The Pakistani Taliban have introduced "moral policing" in parts of northeastern Afghanistan in a bid to enforce their puritanical version of Islam, Afghan police officials have said.

Key leaders of the banned Tehrik-e-Taliban Pakistan – including its chieftains Maulana Fazlullah from Swat, Maulvi Faqir of Bajaur Agency and Abdul Wali of Mohmand Agency – and dozens of their fighters fled military operations in Pakistan and sought sanctuary in the Afghan provinces of Nuristan and Kunar.

They mounted sporadic cross-border attacks on Pakistani troops in Chitral and Dir districts of Khyber-Pakhtunkhwa.

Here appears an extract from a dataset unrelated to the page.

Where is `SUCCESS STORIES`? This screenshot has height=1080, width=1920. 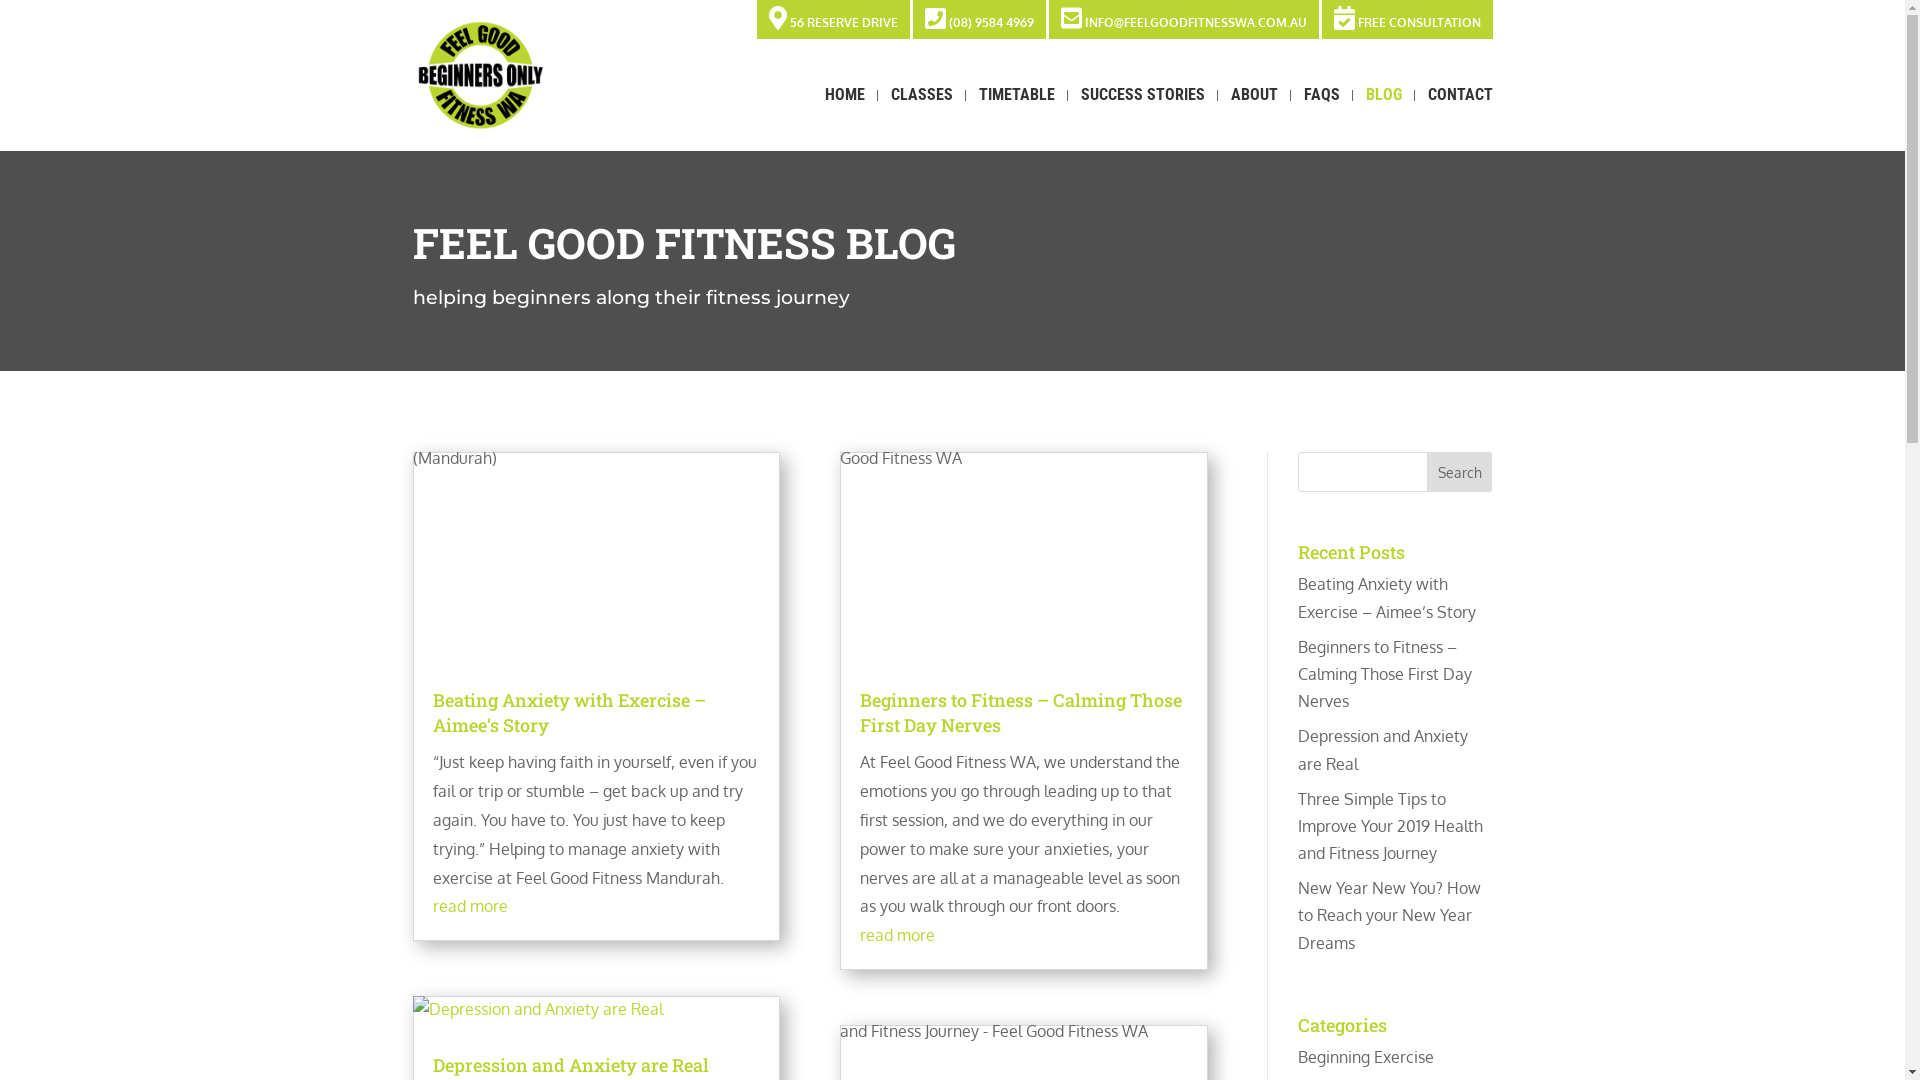
SUCCESS STORIES is located at coordinates (1142, 120).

Now, they have introduced "moral policing" on the pattern of the Taliban-era "Department for the Preservation of Virtue and Prevention of Vice" in Kamdesh district of Nuristan.

Armed vigilantes of the Pakistani Taliban roam the streets to stop what they believe are "un-Islamic" activities.

"Turbaned and bearded Pakistani Taliban fighters, clad in black clothes, punish local people for shaving or trimming beards, using mobile phones and even eating naswar," Afghan provincial police chief Ghulamullah Nuristani said over phone.

The vigilantes, according to Nuristani, are affiliated with a Pakistani Taliban faction led by Maulana Fazlullah, the infamous cleric who fled his stronghold in the Swat valley following a military operation in 2009.

Pakistani Taliban spokesman Sirajuddin and the Afghan Taliban denied the police chief¿s claim.

The Taliban's shadow governor for Nuristan, Sheikh Dost Muhammad, dismissed Nuristani's claim as "part of propaganda to undermine the Taliban's growing popularity in the region".

"Only Afghan Taliban operate in the areas under our control," Dost Muhammad said over phone.

However, local journalists said people are routinely body-searched in Taliban-controlled areas.

"Afghan officials believe the Tehrik-e-Taliban Pakistan is involved," said Nimatullah Karyab, an Afghan journalist from Asadabad, the capital of Kunar province.

Before the toppling of their regime by US-led foreign forces in 2001, the Afghan Taliban had set up a department called Amar Bil Maroof Wa Nahi Anil Munkar or the Department for the Preservation of Virtue and Prevention of Vice, as part of their Islamisation campaign.